(Rows showing where targets appear)
--------------------------------------------------

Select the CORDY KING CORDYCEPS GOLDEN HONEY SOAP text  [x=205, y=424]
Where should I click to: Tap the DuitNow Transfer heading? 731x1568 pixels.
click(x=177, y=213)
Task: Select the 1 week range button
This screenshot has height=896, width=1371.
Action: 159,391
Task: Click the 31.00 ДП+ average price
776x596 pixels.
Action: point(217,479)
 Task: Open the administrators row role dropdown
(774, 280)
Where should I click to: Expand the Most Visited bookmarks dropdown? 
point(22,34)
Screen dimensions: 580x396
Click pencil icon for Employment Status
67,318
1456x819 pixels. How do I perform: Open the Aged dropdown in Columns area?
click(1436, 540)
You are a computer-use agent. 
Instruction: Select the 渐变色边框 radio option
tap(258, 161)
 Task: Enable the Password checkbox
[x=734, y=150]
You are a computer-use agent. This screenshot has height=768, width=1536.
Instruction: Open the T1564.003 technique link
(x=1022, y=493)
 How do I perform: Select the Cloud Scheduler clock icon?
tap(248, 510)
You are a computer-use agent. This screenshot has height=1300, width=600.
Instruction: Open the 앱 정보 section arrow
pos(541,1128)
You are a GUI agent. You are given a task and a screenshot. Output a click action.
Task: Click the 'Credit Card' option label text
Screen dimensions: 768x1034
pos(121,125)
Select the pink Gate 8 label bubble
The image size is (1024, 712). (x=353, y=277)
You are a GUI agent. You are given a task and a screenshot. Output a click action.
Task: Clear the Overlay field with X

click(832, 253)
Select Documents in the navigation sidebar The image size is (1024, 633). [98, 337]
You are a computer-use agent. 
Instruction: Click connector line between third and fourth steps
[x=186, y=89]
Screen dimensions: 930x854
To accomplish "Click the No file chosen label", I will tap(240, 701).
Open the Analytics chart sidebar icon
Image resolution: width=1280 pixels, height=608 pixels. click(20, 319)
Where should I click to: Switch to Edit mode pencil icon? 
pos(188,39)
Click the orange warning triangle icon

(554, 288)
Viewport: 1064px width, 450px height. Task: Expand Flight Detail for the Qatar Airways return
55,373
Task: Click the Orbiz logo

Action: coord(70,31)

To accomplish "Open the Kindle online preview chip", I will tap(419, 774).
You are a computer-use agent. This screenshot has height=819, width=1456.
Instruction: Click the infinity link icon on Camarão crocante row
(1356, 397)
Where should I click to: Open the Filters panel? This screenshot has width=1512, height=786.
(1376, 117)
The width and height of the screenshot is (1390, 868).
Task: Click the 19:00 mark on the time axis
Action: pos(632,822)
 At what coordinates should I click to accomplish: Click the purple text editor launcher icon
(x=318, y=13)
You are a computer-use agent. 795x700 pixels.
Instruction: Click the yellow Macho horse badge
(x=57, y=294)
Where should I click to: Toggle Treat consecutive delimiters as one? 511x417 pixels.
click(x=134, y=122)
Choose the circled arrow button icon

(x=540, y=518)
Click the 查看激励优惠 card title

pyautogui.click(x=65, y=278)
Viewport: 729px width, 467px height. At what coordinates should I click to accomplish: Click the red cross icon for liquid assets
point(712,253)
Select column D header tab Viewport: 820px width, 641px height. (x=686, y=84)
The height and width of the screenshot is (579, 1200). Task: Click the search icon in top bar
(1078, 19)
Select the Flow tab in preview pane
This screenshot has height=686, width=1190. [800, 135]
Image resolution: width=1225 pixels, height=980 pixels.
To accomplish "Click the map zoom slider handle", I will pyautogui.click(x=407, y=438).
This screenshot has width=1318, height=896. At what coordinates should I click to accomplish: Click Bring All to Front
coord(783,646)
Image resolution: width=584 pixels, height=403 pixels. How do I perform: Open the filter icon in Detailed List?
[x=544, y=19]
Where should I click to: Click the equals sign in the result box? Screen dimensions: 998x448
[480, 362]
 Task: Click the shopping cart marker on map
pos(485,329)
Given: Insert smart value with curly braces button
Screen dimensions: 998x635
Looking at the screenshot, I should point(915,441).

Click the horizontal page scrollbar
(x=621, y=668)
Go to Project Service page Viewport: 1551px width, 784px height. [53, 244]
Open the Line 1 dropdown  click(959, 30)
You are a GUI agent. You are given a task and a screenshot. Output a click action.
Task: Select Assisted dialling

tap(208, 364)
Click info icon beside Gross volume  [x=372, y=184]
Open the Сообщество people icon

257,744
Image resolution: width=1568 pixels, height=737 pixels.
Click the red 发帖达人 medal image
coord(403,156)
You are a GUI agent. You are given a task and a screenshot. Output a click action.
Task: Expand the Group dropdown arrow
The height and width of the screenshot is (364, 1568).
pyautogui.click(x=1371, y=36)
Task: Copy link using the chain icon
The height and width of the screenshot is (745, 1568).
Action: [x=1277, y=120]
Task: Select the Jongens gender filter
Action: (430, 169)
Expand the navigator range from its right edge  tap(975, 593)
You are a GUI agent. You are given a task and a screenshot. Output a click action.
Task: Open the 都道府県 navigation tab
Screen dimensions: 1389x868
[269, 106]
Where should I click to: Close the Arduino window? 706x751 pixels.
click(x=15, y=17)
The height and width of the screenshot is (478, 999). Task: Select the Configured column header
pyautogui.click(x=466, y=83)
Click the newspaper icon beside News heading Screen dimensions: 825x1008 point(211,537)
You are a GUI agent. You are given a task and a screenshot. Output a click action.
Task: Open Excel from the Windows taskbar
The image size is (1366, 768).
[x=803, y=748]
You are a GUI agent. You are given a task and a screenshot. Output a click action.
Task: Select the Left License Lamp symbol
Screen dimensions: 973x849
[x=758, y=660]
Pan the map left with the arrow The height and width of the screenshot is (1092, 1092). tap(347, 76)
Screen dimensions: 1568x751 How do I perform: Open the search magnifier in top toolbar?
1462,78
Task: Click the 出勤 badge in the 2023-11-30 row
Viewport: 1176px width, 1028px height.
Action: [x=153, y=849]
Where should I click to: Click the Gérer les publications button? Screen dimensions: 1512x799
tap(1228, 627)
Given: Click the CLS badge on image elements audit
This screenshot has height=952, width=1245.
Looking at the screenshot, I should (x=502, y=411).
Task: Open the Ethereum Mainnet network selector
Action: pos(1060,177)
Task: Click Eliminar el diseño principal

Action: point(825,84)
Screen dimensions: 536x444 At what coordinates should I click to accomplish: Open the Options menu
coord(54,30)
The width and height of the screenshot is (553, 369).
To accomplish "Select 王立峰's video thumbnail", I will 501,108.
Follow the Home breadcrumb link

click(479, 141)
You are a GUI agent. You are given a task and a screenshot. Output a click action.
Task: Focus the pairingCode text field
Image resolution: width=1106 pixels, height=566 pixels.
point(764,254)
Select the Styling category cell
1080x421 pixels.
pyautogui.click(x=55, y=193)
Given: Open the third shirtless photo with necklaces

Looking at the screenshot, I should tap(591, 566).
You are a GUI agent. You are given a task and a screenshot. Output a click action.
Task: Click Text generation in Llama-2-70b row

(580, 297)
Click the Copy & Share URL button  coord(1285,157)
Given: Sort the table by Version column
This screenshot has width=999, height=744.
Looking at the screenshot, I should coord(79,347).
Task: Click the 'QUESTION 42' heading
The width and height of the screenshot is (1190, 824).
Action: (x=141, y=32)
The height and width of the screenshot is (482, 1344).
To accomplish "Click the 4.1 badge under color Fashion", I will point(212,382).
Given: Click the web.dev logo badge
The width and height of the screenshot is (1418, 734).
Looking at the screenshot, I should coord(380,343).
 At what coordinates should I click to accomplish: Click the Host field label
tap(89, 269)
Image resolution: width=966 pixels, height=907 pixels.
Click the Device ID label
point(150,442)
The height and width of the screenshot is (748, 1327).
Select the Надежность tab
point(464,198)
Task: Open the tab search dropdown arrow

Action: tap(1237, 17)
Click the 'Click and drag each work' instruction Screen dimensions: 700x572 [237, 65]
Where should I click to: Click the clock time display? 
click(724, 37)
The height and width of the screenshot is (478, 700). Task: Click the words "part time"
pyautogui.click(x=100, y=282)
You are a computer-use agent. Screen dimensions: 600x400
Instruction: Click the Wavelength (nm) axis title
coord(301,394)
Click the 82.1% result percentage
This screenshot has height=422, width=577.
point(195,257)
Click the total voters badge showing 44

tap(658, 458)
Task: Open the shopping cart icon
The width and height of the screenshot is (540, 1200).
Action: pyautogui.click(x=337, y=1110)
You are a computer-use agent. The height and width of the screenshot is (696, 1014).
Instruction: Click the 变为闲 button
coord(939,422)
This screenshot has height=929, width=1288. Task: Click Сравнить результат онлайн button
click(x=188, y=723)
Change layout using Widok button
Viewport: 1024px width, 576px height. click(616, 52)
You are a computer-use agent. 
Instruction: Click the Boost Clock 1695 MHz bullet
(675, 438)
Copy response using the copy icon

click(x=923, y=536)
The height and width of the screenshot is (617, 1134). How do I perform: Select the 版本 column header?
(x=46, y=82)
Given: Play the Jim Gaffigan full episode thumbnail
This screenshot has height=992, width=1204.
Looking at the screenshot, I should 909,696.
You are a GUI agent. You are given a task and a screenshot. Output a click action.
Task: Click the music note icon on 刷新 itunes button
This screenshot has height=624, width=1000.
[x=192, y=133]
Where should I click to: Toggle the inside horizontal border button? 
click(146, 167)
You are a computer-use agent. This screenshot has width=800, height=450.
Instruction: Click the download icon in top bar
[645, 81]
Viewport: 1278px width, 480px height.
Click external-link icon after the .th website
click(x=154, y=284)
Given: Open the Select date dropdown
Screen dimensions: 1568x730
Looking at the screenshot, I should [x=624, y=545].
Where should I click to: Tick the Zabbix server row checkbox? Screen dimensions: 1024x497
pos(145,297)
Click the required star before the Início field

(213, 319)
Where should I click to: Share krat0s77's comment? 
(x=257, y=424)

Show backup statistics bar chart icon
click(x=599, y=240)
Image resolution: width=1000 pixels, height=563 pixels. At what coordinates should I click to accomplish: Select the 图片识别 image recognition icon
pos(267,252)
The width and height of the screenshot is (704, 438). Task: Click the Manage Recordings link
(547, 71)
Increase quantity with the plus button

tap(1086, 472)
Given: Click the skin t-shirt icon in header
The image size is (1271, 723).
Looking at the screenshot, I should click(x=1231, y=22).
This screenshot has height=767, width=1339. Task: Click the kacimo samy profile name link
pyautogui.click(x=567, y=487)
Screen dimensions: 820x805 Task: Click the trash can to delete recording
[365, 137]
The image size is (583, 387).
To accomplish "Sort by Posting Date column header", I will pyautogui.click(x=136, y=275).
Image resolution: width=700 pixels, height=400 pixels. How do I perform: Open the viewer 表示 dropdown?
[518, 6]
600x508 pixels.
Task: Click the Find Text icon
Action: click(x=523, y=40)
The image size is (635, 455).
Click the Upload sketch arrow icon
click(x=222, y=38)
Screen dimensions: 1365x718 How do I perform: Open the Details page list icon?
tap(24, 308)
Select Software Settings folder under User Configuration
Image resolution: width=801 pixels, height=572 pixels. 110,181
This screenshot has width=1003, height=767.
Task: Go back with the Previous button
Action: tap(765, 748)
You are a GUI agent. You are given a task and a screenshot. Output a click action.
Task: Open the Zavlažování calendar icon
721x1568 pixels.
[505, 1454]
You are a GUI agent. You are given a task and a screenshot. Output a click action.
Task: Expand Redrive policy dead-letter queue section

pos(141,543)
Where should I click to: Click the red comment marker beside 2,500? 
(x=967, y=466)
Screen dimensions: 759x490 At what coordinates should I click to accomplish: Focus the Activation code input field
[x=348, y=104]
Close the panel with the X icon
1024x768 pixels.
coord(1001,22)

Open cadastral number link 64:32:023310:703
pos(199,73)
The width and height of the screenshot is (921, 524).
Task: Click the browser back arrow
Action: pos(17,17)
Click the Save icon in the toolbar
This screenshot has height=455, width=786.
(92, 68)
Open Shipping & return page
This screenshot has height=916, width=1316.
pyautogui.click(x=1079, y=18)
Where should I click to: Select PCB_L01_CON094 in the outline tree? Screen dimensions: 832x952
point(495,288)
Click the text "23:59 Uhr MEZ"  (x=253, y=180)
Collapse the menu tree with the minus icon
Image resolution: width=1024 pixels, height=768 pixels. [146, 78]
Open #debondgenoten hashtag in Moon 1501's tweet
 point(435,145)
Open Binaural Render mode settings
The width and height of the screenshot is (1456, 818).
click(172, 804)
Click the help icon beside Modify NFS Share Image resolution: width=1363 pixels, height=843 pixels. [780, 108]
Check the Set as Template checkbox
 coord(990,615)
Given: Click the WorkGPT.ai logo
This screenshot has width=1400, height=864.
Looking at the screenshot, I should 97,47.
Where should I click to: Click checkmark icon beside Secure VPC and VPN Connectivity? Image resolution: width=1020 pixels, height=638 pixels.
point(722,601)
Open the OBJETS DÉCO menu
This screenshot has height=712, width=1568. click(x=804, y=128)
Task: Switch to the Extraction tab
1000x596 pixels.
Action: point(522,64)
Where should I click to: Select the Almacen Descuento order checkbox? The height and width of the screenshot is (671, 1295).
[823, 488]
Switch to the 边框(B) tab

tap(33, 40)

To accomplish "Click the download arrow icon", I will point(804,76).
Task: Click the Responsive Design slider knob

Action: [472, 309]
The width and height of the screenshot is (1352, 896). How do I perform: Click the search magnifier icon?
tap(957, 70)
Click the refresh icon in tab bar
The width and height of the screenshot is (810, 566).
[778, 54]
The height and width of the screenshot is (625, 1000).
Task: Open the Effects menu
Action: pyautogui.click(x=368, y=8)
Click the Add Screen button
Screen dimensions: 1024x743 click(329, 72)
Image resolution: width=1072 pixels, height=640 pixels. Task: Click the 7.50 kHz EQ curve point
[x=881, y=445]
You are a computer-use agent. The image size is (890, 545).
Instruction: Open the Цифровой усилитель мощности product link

--------------------------------------------------

▶ _Prompt_
Switch "Windows taskbar" to "Start menu" in the stretch from the line containing "Click the newspaper" through the line containing "click(479, 141)". Give back only those lines, with everything else unchanged.

▶ _Written solution_
Click the newspaper icon beside News heading Screen dimensions: 825x1008 point(211,537)
You are a GUI agent. You are given a task and a screenshot. Output a click action.
Task: Open Excel from the Start menu
The image size is (1366, 768).
[x=803, y=748]
You are a GUI agent. You are given a task and a screenshot. Output a click action.
Task: Select the Left License Lamp symbol
Screen dimensions: 973x849
[x=758, y=660]
Pan the map left with the arrow The height and width of the screenshot is (1092, 1092). tap(347, 76)
Screen dimensions: 1568x751 How do I perform: Open the search magnifier in top toolbar?
1462,78
Task: Click the 出勤 badge in the 2023-11-30 row
Viewport: 1176px width, 1028px height.
Action: [x=153, y=849]
Where should I click to: Click the Gérer les publications button? Screen dimensions: 1512x799
tap(1228, 627)
Given: Click the CLS badge on image elements audit
This screenshot has height=952, width=1245.
Looking at the screenshot, I should (x=502, y=411).
Task: Open the Ethereum Mainnet network selector
Action: pos(1060,177)
Task: Click Eliminar el diseño principal

Action: point(825,84)
Screen dimensions: 536x444 At what coordinates should I click to accomplish: Open the Options menu
coord(54,30)
The width and height of the screenshot is (553, 369).
To accomplish "Select 王立峰's video thumbnail", I will 501,108.
Follow the Home breadcrumb link

click(479, 141)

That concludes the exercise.